Work request =
Read the records beneath this task and copy every line that contains the string "Blog".

Data section =
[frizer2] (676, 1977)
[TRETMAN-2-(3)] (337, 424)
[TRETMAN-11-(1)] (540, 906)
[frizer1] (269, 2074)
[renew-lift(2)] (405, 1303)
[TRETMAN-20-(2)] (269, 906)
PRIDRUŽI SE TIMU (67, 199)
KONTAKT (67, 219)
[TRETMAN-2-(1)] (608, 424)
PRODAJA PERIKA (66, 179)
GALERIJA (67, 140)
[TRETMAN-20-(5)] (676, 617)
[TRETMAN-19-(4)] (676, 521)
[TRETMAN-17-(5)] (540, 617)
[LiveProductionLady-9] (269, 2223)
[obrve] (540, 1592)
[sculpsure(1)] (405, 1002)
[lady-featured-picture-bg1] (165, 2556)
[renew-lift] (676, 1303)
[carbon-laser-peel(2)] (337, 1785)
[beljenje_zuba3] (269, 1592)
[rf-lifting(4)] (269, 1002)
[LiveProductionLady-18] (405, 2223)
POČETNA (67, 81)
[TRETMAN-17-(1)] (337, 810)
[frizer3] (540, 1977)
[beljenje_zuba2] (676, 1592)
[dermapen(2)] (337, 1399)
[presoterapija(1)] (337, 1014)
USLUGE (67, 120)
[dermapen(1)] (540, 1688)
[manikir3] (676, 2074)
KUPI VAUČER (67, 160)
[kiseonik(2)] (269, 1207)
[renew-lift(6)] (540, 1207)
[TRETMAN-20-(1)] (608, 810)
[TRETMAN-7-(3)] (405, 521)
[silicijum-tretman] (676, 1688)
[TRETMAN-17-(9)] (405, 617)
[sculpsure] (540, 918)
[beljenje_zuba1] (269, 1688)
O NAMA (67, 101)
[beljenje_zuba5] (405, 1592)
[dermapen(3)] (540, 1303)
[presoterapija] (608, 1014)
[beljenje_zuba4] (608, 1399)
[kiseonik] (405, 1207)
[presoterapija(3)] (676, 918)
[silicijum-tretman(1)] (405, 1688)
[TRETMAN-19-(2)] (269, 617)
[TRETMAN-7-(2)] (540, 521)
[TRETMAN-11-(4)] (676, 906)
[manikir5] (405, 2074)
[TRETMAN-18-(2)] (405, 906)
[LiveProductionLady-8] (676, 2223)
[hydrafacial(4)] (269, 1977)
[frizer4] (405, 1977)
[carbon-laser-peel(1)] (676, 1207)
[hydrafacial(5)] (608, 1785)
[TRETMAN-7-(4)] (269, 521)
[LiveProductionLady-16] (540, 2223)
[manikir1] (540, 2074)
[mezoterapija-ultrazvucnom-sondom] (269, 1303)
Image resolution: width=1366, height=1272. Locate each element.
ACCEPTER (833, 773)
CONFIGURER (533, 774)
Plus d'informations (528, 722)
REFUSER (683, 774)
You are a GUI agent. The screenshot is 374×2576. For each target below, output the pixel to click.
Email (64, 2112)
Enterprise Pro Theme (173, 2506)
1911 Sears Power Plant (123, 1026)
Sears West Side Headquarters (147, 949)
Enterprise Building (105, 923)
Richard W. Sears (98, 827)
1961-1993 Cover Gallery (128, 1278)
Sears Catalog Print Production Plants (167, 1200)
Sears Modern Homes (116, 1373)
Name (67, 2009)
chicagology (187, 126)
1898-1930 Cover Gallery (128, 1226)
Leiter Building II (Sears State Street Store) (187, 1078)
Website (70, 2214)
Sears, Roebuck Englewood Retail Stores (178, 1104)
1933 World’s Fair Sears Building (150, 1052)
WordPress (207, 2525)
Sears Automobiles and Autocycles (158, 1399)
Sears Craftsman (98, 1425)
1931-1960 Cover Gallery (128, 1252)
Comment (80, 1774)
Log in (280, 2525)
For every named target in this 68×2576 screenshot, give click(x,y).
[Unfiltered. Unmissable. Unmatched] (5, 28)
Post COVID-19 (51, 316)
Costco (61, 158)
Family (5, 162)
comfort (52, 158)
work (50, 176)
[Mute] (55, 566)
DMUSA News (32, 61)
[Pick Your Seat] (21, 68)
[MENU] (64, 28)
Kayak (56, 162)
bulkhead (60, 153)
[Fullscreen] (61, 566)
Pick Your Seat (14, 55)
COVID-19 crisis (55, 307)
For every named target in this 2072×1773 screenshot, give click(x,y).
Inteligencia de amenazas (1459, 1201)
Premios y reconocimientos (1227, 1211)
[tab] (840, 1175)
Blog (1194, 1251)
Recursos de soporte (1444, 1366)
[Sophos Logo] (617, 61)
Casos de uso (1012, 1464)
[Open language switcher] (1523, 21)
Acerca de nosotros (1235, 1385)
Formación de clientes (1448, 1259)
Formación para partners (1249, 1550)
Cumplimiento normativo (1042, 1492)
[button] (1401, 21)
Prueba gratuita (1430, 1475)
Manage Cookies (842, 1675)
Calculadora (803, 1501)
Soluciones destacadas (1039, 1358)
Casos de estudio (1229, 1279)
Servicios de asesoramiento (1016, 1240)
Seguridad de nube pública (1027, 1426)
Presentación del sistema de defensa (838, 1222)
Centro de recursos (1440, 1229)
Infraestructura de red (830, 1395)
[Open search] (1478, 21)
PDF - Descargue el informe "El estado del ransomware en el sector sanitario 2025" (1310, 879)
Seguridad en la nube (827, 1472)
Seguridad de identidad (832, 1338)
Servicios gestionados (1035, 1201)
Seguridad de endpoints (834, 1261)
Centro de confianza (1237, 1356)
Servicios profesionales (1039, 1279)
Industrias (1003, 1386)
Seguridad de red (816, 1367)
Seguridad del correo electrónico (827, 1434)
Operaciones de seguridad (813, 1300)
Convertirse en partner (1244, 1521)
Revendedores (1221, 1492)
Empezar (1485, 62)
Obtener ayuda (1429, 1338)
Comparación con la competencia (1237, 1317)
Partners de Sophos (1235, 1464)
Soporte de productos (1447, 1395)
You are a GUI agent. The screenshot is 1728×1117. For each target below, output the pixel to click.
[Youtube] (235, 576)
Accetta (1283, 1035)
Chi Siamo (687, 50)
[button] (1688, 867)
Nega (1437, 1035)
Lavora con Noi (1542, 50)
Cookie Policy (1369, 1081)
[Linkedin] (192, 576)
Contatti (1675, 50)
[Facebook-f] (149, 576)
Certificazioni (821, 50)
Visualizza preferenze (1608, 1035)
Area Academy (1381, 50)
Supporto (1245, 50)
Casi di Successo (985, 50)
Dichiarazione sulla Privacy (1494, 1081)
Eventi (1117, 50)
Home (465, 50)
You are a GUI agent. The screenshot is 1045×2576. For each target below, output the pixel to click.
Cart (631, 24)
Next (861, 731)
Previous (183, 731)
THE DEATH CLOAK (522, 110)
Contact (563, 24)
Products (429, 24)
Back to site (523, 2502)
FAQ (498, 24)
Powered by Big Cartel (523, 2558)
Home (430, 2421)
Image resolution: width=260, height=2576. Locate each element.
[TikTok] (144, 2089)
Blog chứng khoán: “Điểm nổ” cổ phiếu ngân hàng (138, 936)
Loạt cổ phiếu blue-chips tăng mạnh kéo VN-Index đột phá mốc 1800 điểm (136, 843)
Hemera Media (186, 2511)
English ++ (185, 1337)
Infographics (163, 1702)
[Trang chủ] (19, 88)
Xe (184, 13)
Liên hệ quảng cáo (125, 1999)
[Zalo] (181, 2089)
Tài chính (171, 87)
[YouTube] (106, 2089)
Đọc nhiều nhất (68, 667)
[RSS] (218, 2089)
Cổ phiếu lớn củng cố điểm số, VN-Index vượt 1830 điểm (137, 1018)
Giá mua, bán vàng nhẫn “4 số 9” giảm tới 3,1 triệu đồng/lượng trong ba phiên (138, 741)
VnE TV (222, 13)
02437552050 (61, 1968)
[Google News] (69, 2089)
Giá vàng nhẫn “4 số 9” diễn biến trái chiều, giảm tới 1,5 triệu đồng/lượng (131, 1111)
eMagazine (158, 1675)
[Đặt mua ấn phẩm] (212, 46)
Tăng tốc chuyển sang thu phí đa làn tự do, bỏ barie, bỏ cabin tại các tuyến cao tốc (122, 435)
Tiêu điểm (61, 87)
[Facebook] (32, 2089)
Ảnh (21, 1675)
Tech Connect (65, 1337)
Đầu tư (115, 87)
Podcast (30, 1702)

Exercise output =
Blog (1194, 1251)
Blog chứng khoán: “Điểm nổ” cổ phiếu ngân hàng (138, 936)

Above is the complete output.